/FvHallucinator

Primary LanguagePythonOtherNOASSERTION

FvHallucinator

The code for FvHallucinator is made available under the Rosetta-DL license as part of the Rosetta-DL bundle.

FvHallucinator designs sequences that fold into a desired Fv structure by leveraging a pretrained sequence-to-structure prediction DL model, DeepAb (Ruffolo et al. 2021 Patterns).
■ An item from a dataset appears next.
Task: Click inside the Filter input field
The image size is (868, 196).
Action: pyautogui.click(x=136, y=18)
We adapted the trDesign (Norn et al. 2021 PNAS) approach where the problem of predicting sequence given structure has been reframed as the problem of maximizing the conditional probability of a sequence given structure. In the case of the Fv, we are primarily interested in designing a subset of the residues (CDRs, VH-VL interface), so we split the sequence S into fixed and designable positions, SF and SD. We then seek the design subsequence SD that maximizes the conditional probability of the sequence S given a target structure T and the fixed sequence SF. For more details, please refer to Mahajan et al. 2022.

All hallucinated sequences from publication are available on Zenodo.
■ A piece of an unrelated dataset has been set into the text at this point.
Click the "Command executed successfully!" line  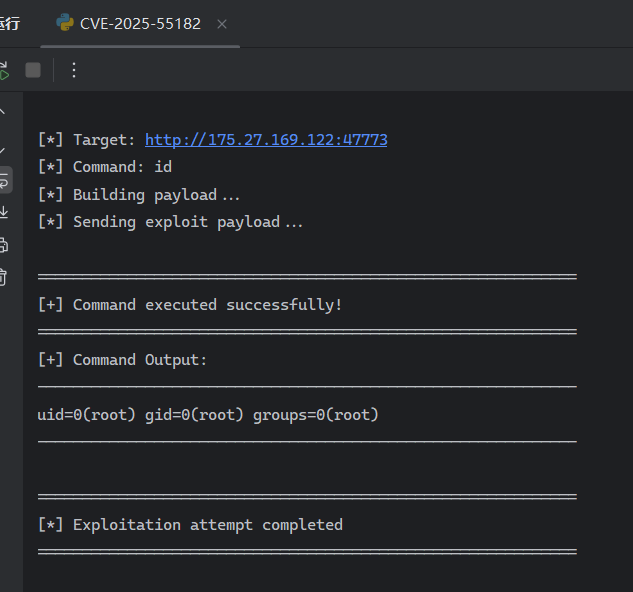click(190, 305)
The FvHallucinator reository builds upon the DeepAb repository.

Related repositories

trDesign: https://github.com/gjoni/trDesign
RFDesign: https://github.com/RosettaCommons/RFDesign
DeepAb: https://github.com/RosettaCommons/DeepAb

Requirements

FvHallucinator requires python3.6 or higher. For a full list of requirements, see requirements.txt. For folding hallucinated sequences with DeepAb, you will additionally need a PyRosetta license (for installing pyrosetta, use conda or with setup.py).

Getting Started

Start by setting up a python virtual environment (or conda) with python3.6 or higher

python3 -m venv <path_to_env> 
source <path_to_env>/bin/activate
# Use the requirements.txt file to install dependencies
python3 -m pip install -r requirements.txt

Download pretrained DeepAb model

Pretrained DeepAb models need 330MB of free space. To download, run the following commands in your terminal.
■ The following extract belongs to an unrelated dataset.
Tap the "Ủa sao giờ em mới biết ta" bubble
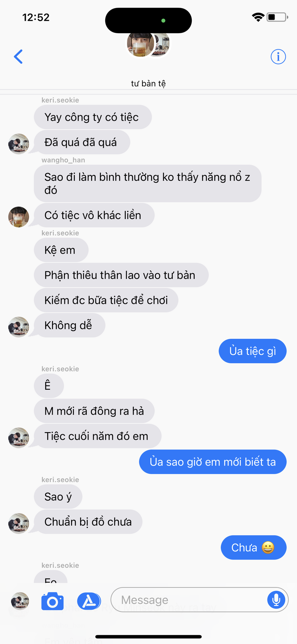Viewport: 297px width, 644px height. pos(213,462)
wget https://data.graylab.jhu.edu/ensemble_abresnet_v1.tar.gz
tar -xvzf ensemble_abresnet_v1.tar.gz

Move the unzipped folder to <path_to_repo>/trained_models. The hallucinate.py script expects the model weights to be present in <path_to_repo>/trained_models/ensemble_abresnet/*.pt

Designing CDR loops with FvHallucinator

We recommend running hallucination on GPUs. Designs can be generated in parallel.

Unrestricted hallucination

To design CDR loops for a target CDR conformation, run unrestricted hallucination. In this mode of hallucination, sequences are only constrained by the target structure/conformation.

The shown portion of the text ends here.